Auf diese Quote soll Griechenland mit Hilfe des in Brüssel beschlossenen Schuldenschnitts um 50 Prozent erst noch kommen. Es ist allerdings mehr als fraglich, ob selbst dieses bescheidene Ziel in den nächsten acht Jahren zu erreichen ist, setzt es doch ein kontinuierliches Wachstum voraus. Tatsächlich schrumpft die Wirtschaft des Landes jedoch stärker als erwartet. Für 2012 rechnet die griechische Regierung mit einem Minus von fünf Prozent, womit die schlechten Zahlen aus diesem Jahr noch einmal übertroffen werden. Ähnlich wie Portugal wird das Land auf unbestimmte Zeit auf die Zahlungen der Geldgeber angewiesen sein – und damit auch ihren Auflagen unterliegen.
Völlig außen vor in dieser Hierarchie sind jene EU-Länder, die nicht zur Euro-Zone gehören. Die osteuropäischen Beitrittsstaaten dürfen die Beschlüsse aus Brüssel gerade einmal zur Kenntnis nehmen, auch wenn sie mehr oder weniger direkt davon betroffen sind. Sie haben ihre Währungen an den Euro gekoppelt und bemühen sich nun, die Beitrittskriterien zu erfüllen.

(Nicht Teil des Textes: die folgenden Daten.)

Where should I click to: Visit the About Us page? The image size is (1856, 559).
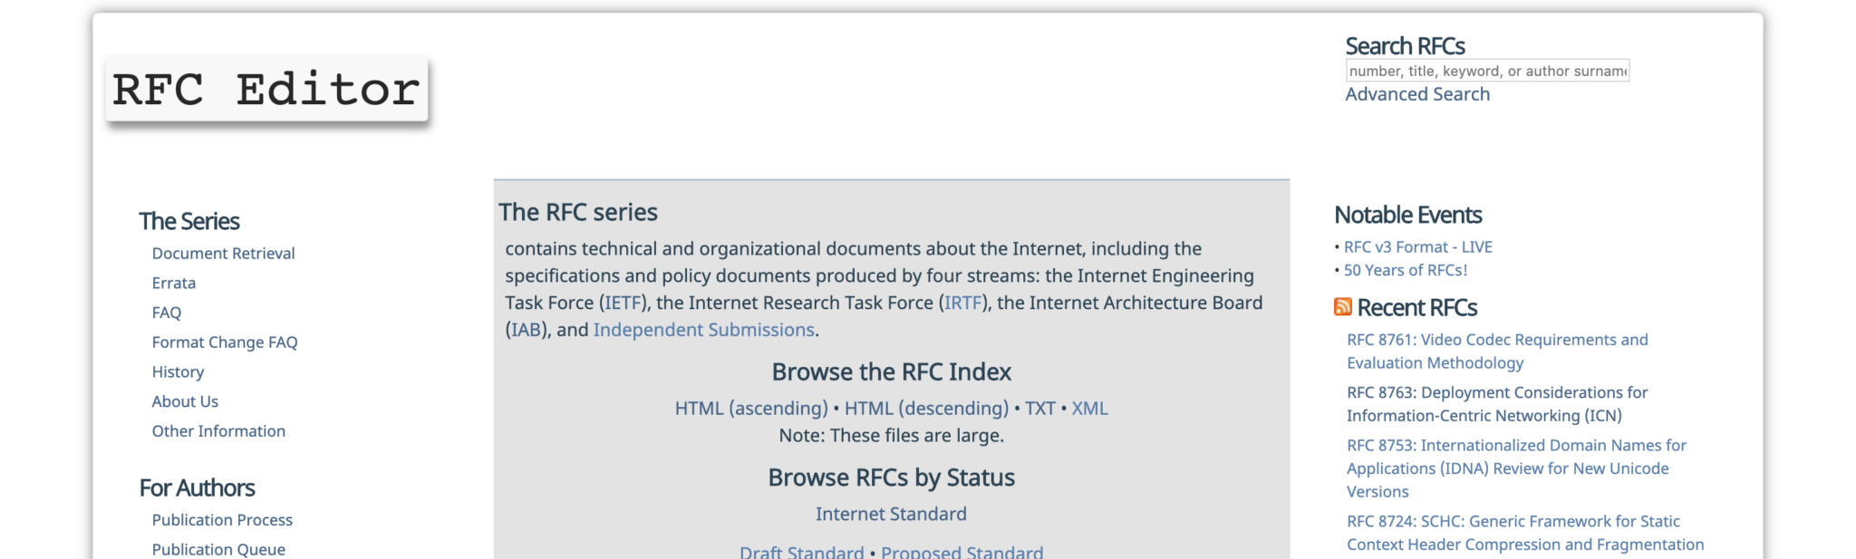pos(185,401)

Auch die britische Regierung ist von einem Kerneuropa unter deutscher Führung alles andere als begeistert. Sie kann zwar formal bei den Entscheidungen ein Veto einlegen, aber dies hat faktisch immer weniger Bedeutung. So erwägen die Euro-Regierungen seit geraumer Zeit, eine Transaktionssteuer einzuführen, was die britische Regierung entschieden ablehnt. Finanzminister Wolfgang Schäuble will notfalls die Steuer alleine in der Euro-Zone einführen.
Einen deutlichen Hinweis, wohin die Reise künftig führen wird, erhielt der britische Premierminister David Cameron bereits auf dem Brüsseler Gipfel. Als er die Beschlüsse kritisierte, blaffte Sarkozy ihn vor versammelter Runde an, er solle endlich den Mund halten, seine Meinung zum Euro sei nicht gefragt. Zumindest in diesem Moment dürfte sich Sarkozy wie ein Sieger gefühlt haben.